Summarizing like the excellent teacher that he is, Ron closed by saying, “So, those three things: Be on time, be prepared and be cool.”

Guitars. Do you mind if I ask how many you own? In your mind, is there a “holy grail” of guitars that you either own or would like to own?

“I’m not sure. It’s not as many as I should own. It’s not that many. If there’s a guitar I like, that’ll be my guitar for, like, thirteen years. I’ll play it straight. I used to take my guitars and modify them and keep on playing them.  I think, maybe at the most twenty and a majority of those are probably on the road in a guitar vault waiting to be shipped to Australia in March.  I have the Vigier double neck and a backup of that.  I have three single necks from them. I have my ’89 Les Paul which is a reissue of the ’59.  I have my Swiss cheese guitar. I have a replica that Vigier made of my Swiss cheese guitar. I have all of the other weird guitars. I have my flying foot guitar.  It’s probably twenty guitars or under. I still have pretty much every guitar that I’ve had since I was a kid. I don’t sell guitars or get rid of them. I just get them because I like them and want to keep them and want to have them.

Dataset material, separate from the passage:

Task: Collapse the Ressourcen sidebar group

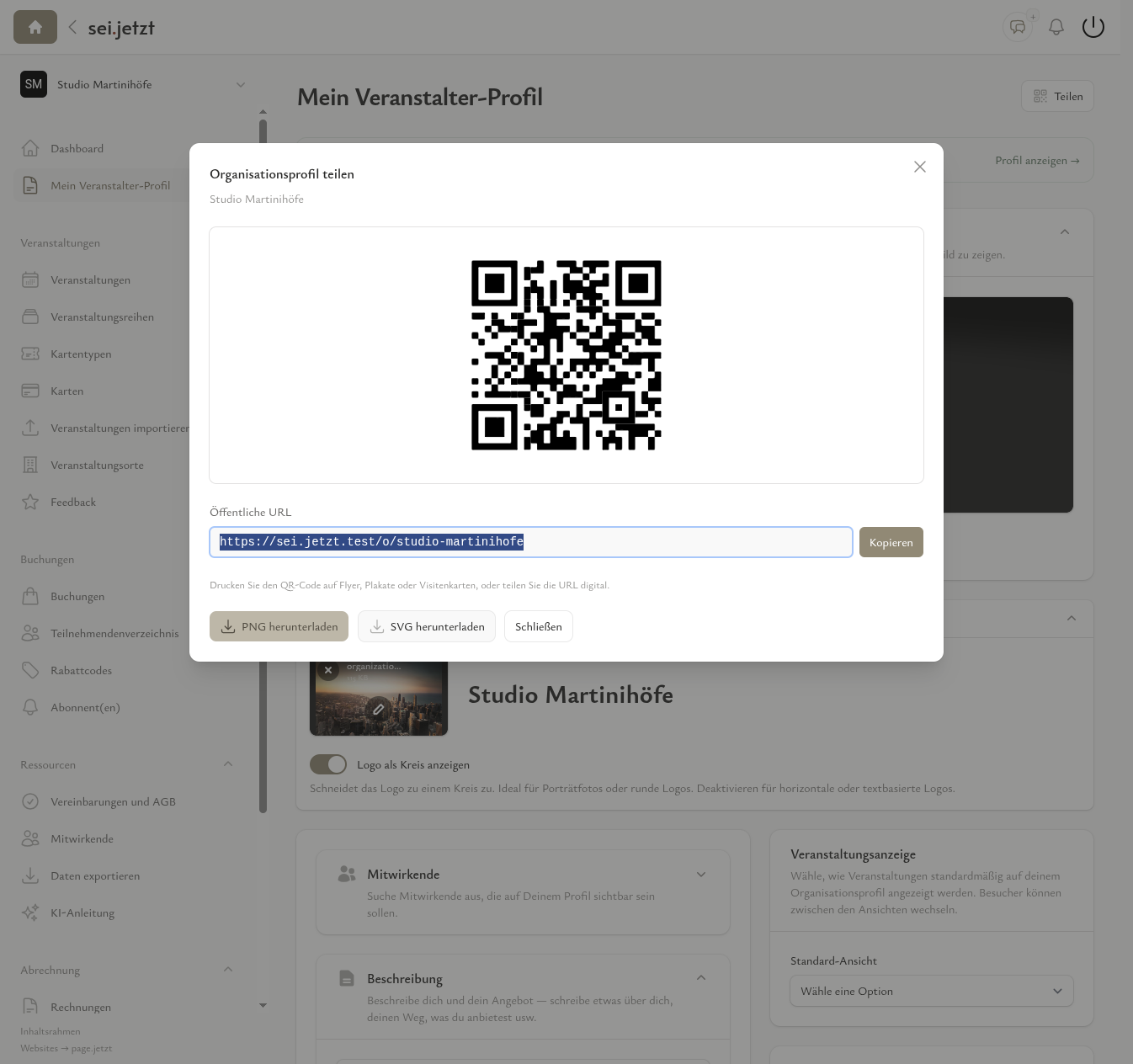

“There’s only one guitar that I’m thinking of getting rid of which is one of my very first fretless guitars – a single neck fretless and it’s one of the first fretless’ that Vigier made and it’s the one I use for all of my recordings and on the first tours with Guns N’ Roses. What I did is on the last tour I had Axl and the band sign it, Izzy signed it and I want to auction it off at some point for Hurricane Relief from Sandy.”

As for what he considers to be the holy grail of guitars, Bumblefoot said, “I think that the flying foot guitar – which probably only a fan of Monty Python could appreciate – and the double-neck fretted fretless. That’s all I really need.”

When you’ve stepped off the tour bus of life and onto the stage of that great gig in the sky, how do you want to be remembered and what do you hope your legacy is?

“I hope that after all is said & done, that I've made a positive impact on people's lives.  Whether it's from the music itself or through actions I'd taken as a musician or from exchanges on a personal level.  I hope to have earned people's respect musically.  That's all I want, is to hopefully be a musician that people respect and are inspired by.  That'd be just fine.”

Normally, I would end an interview piece with the quote to that question. However, I have to add that, at the end of our call, the battery on the phone I was using died suddenly and threw the phone line into a lengthy, inexplicable reboot process.  Ron tried repeatedly to call me back in order to make sure that I got everything I needed for the interview.  How cool is that?  It shows that not only is Ron “Bumblefoot” Thal is an immensely talented and prolific guitarist, a highly intelligent conversationalist, but a class act who truly cares about others.